Life is still not back to "normal." We take it one day at a time.
Cindy
Thursday, April 28th
We are all grieving today. Even though I was not close to any that died, I know that at least one was in my Air Advisory course. He had just come up from "dangerous" Kandahar for a couple of days. I spoke with him the day before.
It happened 2 buildings from where I was. I heard the gunfire but didn't recognize it as such. Most all students and staff were gone as we had canceled classes due to the holiday. One non-English class was going on. The students were outside on break. They heard the shots and came running back in. We immediately went on lockdown. This class, one contract instructor, myself and one American sergeant were the only ones there. Brenda had stayed at the dorms sick. (She had her own lockdown adventure!) The sergeant normally there had had to go to a meeting . But he had arranged for one of his colleagues to be there so that I would not be alone. I was so glad!! (And so was he!)
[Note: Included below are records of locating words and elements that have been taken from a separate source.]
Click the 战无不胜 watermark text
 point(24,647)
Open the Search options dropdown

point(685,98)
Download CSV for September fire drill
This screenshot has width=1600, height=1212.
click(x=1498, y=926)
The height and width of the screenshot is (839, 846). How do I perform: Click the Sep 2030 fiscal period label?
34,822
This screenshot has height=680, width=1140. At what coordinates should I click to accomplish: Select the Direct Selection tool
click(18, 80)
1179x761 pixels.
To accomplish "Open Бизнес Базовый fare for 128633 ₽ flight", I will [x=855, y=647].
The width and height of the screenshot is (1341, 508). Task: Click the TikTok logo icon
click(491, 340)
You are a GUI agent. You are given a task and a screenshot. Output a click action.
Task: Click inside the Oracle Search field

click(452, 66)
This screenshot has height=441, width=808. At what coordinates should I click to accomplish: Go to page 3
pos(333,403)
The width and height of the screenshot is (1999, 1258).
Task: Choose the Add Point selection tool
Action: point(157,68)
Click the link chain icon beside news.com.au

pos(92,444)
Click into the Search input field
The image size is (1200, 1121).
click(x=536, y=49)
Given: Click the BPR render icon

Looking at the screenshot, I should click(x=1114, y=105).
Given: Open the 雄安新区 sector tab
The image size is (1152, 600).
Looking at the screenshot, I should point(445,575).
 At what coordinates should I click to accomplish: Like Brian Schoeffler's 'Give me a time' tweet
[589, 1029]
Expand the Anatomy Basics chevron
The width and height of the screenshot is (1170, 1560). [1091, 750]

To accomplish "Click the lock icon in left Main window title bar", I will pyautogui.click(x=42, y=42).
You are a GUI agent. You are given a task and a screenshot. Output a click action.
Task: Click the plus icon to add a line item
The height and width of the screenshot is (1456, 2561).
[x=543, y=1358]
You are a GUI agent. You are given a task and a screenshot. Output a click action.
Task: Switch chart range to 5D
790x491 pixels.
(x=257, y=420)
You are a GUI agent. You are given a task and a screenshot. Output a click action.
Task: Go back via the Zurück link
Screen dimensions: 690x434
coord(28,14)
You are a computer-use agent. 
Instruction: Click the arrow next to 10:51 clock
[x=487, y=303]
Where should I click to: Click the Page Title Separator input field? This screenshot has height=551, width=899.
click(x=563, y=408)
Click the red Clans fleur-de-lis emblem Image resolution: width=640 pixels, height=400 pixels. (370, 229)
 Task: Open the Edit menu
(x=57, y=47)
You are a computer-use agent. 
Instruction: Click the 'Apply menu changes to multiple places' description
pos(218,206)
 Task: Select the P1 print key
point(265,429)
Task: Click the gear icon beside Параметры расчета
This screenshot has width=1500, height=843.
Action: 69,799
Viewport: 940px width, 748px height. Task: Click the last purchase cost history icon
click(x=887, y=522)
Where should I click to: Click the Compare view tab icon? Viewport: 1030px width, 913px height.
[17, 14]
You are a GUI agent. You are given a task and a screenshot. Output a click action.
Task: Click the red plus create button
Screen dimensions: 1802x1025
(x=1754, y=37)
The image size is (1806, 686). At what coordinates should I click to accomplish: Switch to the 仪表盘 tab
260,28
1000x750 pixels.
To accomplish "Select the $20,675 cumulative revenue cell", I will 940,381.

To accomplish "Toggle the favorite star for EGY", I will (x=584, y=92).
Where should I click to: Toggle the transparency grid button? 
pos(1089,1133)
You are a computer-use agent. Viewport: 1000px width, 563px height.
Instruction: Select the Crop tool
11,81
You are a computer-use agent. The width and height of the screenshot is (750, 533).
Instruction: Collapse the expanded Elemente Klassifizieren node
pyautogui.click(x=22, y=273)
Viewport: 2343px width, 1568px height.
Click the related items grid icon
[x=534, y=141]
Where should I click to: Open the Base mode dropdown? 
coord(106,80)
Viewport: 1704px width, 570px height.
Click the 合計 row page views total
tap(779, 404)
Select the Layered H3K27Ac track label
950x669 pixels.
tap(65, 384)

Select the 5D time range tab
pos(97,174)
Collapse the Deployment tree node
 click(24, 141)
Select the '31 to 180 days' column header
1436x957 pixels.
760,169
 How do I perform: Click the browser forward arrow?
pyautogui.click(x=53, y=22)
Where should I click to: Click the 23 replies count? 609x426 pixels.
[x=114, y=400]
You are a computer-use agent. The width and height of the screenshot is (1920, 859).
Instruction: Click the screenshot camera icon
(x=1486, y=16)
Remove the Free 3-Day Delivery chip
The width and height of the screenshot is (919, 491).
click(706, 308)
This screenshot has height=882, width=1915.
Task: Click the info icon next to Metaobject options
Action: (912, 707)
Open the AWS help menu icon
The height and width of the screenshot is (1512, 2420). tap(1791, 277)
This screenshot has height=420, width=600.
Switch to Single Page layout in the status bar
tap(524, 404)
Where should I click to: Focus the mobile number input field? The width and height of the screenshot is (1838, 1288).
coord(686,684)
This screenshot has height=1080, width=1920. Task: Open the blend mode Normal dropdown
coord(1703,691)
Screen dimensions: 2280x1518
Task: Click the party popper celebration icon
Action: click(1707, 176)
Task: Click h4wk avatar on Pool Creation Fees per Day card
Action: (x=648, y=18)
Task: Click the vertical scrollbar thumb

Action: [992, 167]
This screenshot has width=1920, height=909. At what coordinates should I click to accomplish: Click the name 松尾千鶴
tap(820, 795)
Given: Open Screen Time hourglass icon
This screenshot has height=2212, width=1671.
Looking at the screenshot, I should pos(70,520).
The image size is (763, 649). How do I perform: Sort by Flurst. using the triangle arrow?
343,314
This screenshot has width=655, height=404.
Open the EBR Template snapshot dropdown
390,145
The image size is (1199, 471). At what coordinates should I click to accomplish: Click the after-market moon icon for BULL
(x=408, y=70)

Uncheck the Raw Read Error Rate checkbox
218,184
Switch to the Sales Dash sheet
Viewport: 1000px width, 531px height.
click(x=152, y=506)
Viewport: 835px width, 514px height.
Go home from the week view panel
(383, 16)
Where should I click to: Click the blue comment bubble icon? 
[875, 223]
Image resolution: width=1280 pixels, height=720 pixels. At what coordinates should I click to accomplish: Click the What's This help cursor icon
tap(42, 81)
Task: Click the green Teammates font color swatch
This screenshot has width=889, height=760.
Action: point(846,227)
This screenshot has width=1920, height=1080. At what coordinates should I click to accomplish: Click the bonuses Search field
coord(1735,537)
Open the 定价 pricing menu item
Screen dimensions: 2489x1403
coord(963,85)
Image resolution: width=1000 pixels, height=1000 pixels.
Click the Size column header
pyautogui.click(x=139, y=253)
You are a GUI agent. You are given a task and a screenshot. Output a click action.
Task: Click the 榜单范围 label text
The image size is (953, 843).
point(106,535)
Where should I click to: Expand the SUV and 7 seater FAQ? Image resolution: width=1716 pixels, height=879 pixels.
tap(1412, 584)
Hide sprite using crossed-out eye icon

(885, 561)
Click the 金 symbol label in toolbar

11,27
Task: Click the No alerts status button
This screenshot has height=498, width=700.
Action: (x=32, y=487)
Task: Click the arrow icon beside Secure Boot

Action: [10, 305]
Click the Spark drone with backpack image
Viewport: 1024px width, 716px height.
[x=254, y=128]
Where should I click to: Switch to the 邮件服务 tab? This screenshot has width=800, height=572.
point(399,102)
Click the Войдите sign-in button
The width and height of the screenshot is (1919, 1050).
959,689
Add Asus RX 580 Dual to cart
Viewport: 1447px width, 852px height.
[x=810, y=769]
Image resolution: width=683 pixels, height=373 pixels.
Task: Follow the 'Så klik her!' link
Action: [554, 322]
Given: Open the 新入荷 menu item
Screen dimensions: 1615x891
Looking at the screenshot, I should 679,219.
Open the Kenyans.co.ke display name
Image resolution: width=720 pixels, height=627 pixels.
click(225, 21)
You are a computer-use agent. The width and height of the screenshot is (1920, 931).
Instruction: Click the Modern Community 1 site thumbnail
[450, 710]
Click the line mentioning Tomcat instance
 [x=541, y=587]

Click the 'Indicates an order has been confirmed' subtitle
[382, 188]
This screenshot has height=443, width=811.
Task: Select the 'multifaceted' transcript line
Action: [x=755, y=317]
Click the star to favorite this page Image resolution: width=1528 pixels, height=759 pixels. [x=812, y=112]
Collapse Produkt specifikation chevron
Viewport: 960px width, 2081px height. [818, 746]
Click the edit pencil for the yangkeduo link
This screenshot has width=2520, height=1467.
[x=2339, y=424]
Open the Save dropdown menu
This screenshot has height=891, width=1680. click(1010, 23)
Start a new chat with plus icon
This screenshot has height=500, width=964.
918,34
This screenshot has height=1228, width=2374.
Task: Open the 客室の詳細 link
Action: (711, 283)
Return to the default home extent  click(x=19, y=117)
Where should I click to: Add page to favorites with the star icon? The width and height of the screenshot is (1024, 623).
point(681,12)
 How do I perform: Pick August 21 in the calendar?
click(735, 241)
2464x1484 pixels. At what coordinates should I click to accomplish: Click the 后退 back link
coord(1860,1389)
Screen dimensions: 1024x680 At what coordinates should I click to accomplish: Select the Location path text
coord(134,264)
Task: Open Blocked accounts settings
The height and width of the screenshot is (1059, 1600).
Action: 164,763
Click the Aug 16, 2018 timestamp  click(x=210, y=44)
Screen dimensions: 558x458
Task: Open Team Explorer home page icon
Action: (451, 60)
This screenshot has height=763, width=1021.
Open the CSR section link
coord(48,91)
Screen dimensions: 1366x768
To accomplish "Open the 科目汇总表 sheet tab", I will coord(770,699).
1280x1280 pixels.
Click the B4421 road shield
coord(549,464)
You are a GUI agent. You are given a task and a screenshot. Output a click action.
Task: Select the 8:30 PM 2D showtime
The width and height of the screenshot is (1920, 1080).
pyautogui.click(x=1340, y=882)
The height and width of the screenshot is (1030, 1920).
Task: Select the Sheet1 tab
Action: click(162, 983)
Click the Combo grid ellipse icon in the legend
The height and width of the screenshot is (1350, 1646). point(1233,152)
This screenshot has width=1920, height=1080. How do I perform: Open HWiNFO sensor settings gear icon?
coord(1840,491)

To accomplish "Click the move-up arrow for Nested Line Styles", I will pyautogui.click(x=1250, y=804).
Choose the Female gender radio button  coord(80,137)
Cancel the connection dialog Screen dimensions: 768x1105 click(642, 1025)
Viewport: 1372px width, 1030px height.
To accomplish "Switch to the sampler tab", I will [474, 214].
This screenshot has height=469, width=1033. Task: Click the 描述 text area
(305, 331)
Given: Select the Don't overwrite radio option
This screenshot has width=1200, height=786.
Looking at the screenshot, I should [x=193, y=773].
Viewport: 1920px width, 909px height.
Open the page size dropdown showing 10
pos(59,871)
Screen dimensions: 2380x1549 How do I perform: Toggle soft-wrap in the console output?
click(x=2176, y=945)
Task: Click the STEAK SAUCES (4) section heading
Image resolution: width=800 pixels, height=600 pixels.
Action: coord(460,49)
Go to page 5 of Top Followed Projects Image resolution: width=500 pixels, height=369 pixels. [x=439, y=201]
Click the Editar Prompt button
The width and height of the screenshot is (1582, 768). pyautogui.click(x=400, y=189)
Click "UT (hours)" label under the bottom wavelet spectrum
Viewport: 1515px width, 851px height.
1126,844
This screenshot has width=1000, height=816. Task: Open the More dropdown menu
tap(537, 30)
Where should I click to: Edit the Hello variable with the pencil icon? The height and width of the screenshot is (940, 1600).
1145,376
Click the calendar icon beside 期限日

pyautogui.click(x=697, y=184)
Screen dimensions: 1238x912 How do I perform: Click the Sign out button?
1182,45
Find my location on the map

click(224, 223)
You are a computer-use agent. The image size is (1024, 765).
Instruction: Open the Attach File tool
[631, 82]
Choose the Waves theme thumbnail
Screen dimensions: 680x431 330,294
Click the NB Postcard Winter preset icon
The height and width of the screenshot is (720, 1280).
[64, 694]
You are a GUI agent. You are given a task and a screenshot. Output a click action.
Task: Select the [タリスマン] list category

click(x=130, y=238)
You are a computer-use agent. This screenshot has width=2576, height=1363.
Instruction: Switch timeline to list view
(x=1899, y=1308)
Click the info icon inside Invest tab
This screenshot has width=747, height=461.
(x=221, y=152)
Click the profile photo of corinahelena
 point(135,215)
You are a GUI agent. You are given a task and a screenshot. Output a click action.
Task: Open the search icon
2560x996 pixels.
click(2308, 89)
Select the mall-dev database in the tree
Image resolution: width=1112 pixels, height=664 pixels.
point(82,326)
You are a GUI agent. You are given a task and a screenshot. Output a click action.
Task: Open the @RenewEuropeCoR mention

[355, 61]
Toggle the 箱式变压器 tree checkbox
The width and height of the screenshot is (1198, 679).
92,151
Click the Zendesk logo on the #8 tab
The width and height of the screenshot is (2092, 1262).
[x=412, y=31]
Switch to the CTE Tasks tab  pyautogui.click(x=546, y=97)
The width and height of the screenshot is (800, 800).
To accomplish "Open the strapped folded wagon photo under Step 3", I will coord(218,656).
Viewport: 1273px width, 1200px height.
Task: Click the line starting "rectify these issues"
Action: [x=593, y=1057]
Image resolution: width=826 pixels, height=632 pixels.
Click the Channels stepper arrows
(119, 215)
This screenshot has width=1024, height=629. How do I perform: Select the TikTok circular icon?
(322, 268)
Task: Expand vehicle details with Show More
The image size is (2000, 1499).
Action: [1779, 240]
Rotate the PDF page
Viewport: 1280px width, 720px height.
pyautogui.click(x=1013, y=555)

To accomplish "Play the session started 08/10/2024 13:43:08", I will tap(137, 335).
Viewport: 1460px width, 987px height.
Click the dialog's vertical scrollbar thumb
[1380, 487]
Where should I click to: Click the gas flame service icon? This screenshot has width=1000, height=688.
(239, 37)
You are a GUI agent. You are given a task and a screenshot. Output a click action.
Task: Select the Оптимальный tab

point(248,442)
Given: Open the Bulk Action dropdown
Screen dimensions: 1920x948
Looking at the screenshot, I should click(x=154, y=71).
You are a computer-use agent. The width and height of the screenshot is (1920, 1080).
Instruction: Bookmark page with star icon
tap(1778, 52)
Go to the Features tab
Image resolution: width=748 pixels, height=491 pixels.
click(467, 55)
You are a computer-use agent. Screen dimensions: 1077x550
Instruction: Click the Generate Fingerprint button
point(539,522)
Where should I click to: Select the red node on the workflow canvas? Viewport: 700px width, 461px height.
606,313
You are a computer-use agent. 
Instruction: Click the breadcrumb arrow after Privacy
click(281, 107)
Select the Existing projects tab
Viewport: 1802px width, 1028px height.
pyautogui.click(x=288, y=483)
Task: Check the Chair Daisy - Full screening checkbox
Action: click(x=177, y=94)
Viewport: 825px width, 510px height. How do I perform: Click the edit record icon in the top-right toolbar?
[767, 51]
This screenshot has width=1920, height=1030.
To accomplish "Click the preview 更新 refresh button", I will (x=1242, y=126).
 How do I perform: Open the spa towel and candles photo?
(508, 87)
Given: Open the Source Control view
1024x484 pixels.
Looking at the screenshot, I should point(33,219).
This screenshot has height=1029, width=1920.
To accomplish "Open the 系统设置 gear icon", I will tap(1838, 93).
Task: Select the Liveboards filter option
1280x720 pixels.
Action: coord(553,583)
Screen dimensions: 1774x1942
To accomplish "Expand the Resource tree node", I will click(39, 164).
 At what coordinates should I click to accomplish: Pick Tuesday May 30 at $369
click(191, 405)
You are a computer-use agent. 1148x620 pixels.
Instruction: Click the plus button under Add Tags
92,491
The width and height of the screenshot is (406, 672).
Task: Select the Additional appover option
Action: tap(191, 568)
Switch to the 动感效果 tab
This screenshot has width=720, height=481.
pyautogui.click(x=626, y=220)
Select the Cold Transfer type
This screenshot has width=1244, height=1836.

We began to hear bits and pieces through the phone and an Afghan guard who came to the door and spoke to the students. Then we looked out a back window that faces the clinic and saw people being carried to and from ambulances at the clinic. We knew it was bad. After a couple of hours, the Afghans on base began to move around so we released our Afghans but the two of us Americans stayed on lockdown.
In a bit more, American (and one Brit!) came from a more secure compound and escorted us there. Eventually, we were all removed in an armored convoy.
I had given an ECL that morning to one of the 4 female Afghan pilots in training. After the test, the four tried to leave to go home for the holiday but their car didn't make it to the gate before this happened. So they were stuck. Because my roommate had just left for R & R I had some sleeping space so they wound up staying with me for the night. Five of us in our little room! And, of course, we had a rocket attack during the night! But we managed and got a little bit of sleep. Not much.
There was a ceremony this morning on the tarmac to load up the 9 coffins on the plane out. The girls were not permitted to be a part of that so I stayed back with them. They eventually left mid-morning . They were grieving just as much as the rest of us. One victim was one of their mentors.
We are having a few down days. A memorial service will be held Saturday. It will never be back to the usual. But life goes on. The war effort goes on. I am ready to go back as soon as they let us. The rain falls on the just and unjust alike. So do bad things. But I still trust my God even when I don't understand or am filled with grief. These were our friends and neighbors. We are all grieving and helping each other with that process. It touches me when I see someone giving a cup of coffee, a gentle touch, a hug to someone who needs it. The shared grief helps, I think. Ps. 91:2, "I will say to the Lord, My refuge and my fortress, my God in whom I trust."
These are my thoughts for now. Thanks for caring with us.